SVD (Singular Value Decomposition) is typically not suitable for collaborative filtering directly because it requires a fully populated matrix to work, but in real-world scenarios, user-item interaction matrices are usually sparse (many missing values).

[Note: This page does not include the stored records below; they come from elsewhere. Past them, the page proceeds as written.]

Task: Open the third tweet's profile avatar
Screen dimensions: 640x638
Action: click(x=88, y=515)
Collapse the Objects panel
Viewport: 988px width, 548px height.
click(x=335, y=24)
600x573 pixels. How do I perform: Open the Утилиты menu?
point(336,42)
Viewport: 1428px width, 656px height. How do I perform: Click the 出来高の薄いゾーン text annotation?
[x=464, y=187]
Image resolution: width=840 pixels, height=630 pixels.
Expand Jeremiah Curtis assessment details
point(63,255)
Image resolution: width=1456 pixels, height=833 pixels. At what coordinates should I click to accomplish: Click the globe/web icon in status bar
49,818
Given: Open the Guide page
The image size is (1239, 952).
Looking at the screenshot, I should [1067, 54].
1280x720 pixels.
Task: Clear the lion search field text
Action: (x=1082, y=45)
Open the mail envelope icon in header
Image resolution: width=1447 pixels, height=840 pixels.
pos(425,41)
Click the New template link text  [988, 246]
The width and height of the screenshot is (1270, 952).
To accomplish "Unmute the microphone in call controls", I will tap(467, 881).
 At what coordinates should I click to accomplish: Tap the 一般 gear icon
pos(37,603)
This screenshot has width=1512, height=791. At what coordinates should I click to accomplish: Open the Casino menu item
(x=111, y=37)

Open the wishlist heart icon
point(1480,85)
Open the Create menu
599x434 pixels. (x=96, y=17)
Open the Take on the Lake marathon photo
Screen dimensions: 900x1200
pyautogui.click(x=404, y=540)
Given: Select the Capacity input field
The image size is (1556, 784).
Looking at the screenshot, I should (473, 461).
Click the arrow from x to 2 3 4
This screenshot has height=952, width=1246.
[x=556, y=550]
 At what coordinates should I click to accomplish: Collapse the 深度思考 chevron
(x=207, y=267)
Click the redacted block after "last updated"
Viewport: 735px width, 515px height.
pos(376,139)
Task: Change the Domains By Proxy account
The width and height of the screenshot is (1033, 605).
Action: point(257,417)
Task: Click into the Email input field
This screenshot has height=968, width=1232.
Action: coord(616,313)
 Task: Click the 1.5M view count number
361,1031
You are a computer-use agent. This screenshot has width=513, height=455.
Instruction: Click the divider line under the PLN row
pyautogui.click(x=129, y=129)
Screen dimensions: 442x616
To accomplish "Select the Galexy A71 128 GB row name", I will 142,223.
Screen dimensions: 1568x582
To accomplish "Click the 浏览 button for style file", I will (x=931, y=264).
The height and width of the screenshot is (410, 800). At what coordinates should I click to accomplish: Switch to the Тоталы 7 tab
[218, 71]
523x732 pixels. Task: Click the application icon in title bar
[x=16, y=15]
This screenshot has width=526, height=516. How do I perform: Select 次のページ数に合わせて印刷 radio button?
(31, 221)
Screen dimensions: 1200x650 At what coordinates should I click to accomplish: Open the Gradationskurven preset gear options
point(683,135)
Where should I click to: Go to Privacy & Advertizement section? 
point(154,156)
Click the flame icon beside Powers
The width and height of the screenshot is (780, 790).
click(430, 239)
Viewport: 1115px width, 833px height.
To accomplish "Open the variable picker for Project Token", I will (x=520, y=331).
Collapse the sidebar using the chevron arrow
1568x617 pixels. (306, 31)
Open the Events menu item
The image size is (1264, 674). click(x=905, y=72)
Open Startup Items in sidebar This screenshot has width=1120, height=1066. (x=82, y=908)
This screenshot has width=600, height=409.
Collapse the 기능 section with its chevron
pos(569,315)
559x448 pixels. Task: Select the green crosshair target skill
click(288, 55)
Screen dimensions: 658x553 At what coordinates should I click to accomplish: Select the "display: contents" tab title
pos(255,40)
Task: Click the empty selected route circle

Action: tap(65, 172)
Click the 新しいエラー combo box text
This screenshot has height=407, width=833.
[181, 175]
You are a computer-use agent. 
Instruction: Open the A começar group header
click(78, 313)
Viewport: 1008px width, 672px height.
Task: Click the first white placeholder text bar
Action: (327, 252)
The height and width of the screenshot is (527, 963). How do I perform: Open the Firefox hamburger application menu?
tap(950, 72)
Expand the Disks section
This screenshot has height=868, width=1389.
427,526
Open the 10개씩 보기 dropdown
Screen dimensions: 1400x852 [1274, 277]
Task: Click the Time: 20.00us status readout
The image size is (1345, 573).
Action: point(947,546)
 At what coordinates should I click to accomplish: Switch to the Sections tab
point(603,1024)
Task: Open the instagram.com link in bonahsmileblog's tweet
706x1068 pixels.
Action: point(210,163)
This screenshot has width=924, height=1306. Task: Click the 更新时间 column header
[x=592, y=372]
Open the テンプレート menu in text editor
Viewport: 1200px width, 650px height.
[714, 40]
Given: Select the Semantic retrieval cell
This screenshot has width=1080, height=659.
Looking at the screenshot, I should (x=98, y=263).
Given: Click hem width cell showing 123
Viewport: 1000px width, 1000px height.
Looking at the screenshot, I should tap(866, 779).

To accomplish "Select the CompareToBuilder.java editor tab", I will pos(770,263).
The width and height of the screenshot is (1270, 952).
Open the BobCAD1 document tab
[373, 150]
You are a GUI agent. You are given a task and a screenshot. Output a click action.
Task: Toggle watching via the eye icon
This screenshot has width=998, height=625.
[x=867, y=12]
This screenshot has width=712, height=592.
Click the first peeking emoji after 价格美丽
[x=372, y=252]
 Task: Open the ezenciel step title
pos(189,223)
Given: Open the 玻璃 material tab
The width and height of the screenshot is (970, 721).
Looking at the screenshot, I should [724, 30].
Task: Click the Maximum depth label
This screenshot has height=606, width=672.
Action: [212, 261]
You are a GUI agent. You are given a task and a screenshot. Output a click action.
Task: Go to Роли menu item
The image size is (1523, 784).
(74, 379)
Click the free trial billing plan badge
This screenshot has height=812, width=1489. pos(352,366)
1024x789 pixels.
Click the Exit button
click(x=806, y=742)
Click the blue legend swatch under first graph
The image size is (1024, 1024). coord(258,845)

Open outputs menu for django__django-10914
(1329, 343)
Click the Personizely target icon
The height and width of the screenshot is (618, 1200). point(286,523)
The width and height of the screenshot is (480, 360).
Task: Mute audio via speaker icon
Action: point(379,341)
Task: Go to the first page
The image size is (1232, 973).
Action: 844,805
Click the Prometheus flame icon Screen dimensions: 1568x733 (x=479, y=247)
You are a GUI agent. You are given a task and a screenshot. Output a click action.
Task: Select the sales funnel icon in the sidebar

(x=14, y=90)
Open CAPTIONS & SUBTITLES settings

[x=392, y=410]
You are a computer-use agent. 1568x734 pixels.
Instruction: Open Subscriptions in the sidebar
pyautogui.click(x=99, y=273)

Techniques that adapt SVD to handle missing values, like Funk-SVD or matrix factorization methods, are generally used instead for collaborative filtering tasks.

d) Use the code below to train a recommender system on a dataset of amazon movies

In [None]:
# Note: requires py3.10
import findspark
import pandas as pd
import seaborn as sns
import matplotlib.pyplot as plt

from sklearn.model_selection import train_test_split
from sklearn.metrics import mean_squared_error, confusion_matrix

from pyspark.sql import SparkSession
from pyspark import SparkConf, SparkContext
from pyspark.ml.recommendation import ALS
from pyspark.ml.tuning import ParamGridBuilder, CrossValidator

findspark.init()
conf = SparkConf()
conf.set("spark.executor.memory","28g")
conf.set("spark.driver.memory", "28g")
conf.set("spark.driver.cores", "8")
sc = SparkContext.getOrCreate(conf)
spark = SparkSession.builder.getOrCreate()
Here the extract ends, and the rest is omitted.